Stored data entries
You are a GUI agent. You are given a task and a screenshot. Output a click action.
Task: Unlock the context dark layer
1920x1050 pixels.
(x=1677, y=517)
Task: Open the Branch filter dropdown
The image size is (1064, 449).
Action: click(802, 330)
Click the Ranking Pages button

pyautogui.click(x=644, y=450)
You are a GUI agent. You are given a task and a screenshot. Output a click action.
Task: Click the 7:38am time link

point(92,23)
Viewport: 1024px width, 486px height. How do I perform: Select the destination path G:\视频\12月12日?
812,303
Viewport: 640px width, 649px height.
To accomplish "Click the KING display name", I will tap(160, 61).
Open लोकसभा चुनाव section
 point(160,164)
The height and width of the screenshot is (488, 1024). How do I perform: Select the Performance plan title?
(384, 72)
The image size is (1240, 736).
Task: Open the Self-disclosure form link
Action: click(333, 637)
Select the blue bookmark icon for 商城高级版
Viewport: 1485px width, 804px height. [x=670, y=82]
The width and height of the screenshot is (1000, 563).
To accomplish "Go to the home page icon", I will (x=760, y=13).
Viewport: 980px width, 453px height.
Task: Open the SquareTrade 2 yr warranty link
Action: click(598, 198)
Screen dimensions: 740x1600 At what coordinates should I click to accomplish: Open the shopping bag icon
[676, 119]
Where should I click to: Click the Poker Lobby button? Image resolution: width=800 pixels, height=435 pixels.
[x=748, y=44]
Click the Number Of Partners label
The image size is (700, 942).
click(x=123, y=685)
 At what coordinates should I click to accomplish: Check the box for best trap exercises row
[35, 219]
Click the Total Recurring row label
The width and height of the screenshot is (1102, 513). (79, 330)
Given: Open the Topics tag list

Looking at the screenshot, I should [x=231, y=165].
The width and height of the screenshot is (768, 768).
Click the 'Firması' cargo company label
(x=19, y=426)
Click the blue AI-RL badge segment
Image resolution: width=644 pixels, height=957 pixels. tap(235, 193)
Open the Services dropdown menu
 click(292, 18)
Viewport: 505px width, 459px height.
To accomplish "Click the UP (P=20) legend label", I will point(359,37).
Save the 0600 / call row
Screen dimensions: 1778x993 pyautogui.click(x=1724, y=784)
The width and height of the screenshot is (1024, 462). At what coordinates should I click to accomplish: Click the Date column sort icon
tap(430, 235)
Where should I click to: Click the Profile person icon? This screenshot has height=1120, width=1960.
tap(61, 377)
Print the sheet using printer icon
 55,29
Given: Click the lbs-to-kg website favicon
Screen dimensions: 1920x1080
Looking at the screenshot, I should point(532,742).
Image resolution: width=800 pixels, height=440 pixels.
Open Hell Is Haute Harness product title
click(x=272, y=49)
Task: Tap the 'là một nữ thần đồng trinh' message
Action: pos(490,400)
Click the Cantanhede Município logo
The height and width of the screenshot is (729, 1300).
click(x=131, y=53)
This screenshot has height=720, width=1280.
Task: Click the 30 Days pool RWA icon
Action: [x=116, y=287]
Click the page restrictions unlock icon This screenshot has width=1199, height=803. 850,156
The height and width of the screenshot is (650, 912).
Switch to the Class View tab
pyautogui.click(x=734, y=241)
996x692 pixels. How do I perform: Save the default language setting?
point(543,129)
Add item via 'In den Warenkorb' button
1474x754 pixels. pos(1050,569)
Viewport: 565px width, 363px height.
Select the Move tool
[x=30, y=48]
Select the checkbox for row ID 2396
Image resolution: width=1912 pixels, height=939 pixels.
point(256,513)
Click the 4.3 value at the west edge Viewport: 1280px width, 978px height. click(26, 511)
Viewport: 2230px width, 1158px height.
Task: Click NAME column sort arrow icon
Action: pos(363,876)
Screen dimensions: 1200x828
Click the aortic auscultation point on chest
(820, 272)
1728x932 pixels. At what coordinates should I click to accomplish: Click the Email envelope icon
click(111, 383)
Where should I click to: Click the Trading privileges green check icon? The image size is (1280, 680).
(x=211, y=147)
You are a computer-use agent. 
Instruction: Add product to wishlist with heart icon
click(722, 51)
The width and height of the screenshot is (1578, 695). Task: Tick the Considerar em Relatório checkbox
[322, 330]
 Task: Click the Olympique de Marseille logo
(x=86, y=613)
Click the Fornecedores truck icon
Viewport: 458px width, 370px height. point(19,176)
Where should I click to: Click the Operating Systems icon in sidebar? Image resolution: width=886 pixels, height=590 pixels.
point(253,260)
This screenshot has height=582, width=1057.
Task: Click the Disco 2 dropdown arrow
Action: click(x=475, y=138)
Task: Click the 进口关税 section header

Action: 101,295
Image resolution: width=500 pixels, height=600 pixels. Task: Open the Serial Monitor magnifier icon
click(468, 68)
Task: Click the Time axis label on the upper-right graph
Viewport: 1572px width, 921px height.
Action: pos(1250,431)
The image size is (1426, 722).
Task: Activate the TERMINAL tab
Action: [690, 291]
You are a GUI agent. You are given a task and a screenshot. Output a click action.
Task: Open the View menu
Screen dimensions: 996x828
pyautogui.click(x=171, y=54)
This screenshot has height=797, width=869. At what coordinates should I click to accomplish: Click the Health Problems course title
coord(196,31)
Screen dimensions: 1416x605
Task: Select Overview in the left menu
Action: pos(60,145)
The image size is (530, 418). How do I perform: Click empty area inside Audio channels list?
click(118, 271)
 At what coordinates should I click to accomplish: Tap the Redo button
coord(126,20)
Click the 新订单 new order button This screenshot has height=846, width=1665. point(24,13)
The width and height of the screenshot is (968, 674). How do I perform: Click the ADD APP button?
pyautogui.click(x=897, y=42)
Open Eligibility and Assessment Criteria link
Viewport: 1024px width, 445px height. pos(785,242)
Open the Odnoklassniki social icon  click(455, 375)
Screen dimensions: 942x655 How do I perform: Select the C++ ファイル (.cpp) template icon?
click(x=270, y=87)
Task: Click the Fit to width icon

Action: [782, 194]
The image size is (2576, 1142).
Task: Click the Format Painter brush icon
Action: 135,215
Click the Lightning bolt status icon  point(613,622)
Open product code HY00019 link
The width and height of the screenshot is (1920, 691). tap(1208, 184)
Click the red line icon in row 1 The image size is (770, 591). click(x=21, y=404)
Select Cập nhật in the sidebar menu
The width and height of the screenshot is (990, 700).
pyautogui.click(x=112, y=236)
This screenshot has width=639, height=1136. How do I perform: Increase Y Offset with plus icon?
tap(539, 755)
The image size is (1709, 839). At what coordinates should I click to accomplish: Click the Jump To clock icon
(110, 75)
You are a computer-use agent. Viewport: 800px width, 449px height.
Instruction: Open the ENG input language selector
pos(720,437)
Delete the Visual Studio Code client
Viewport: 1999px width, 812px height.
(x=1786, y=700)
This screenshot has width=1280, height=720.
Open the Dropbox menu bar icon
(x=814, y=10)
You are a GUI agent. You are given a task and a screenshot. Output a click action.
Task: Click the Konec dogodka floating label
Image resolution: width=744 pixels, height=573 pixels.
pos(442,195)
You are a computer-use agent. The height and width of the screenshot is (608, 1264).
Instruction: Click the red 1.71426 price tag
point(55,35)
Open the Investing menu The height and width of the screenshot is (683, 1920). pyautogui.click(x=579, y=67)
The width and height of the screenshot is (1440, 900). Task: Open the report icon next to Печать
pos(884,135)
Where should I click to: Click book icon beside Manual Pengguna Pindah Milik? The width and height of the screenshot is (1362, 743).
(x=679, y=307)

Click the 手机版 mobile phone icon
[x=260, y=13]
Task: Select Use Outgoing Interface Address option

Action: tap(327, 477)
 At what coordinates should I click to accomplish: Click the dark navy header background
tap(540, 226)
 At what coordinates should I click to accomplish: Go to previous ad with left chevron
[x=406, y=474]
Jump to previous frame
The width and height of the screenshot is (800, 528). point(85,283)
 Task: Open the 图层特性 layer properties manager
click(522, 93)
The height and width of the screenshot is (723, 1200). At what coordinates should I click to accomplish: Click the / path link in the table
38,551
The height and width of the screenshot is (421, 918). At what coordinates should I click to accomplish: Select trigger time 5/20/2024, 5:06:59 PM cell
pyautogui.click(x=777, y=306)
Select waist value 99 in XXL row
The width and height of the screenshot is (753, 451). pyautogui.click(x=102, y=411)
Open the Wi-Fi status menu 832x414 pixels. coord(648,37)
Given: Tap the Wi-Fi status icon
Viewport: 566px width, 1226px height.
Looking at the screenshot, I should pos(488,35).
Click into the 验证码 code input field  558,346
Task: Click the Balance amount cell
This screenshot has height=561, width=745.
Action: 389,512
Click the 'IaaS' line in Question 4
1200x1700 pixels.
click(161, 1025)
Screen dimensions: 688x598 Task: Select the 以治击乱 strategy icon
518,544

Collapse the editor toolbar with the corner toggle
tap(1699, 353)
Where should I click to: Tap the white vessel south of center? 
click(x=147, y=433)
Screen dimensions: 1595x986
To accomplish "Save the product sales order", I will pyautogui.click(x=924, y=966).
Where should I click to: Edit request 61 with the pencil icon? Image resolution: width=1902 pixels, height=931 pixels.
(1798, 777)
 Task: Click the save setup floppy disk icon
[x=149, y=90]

§ **TASK STATEMENT**
Each line above with the string "order" should be reported in full.

§ **TASK OUTPUT**
Click the 新订单 new order button This screenshot has height=846, width=1665. point(24,13)
To accomplish "Save the product sales order", I will pyautogui.click(x=924, y=966).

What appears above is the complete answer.